The issue is not to reproduce the same symptomatology of depressed subjects in animals, but to interpret the animal behavior. For example, in the learned helplessness procedure, there is discussion whether it is better to consider as read-out the so-called “fixed ratio 1” or FR1, the escape from the compartment where there is the electrical shock to another one devoid of danger[80-83], or the so-called “fixed ratio 2” or FR2, which requires passing through the doorway twice in order to turn off the shock[84-86]. FR2 should better reproduce the wish to avoid a frustrating situation, whereas FR1 seems more difficult to interpret[87,88], even if it is easier to obtain.

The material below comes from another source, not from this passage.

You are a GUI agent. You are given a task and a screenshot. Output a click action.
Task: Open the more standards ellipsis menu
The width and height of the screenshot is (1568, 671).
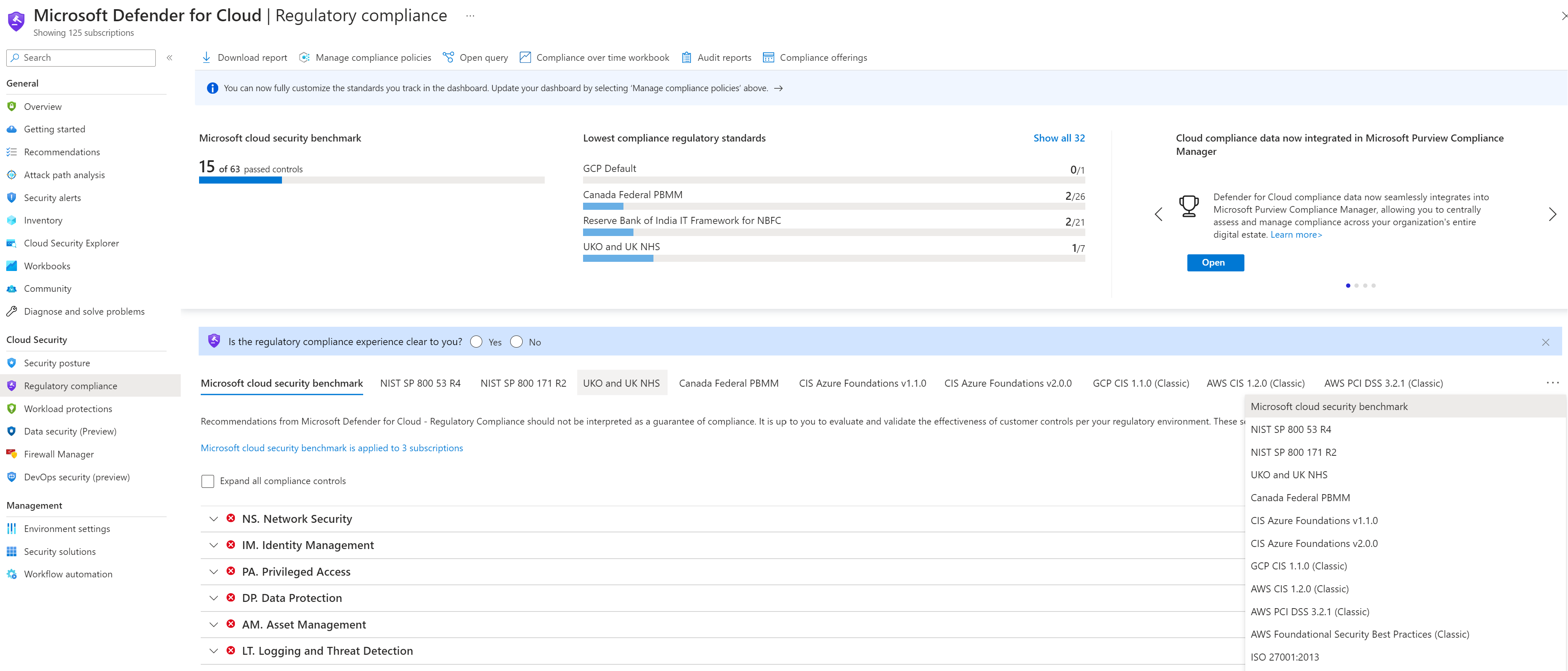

Anhedonia, namely lack of pleasure, is a frequent symptom in depressed patients. Typically, in animals, anhedonia is assessed by measuring intracranial electric self-stimulation or sucrose-intake in chronic stressed animals[18]. Despite the fact that not all the stressed animals reduce their intake of a sweet solution[88], it seems that the reduction in sucrose-intake may not only depend on reduced motivation[77,89]. This point deserves further critical discussion[90].
Interestingly, young animals seem to be resistant to chronic mild stress-induced anhedonia in contrast to adult rats[91], indicating an age-dependant effect of chronic stress.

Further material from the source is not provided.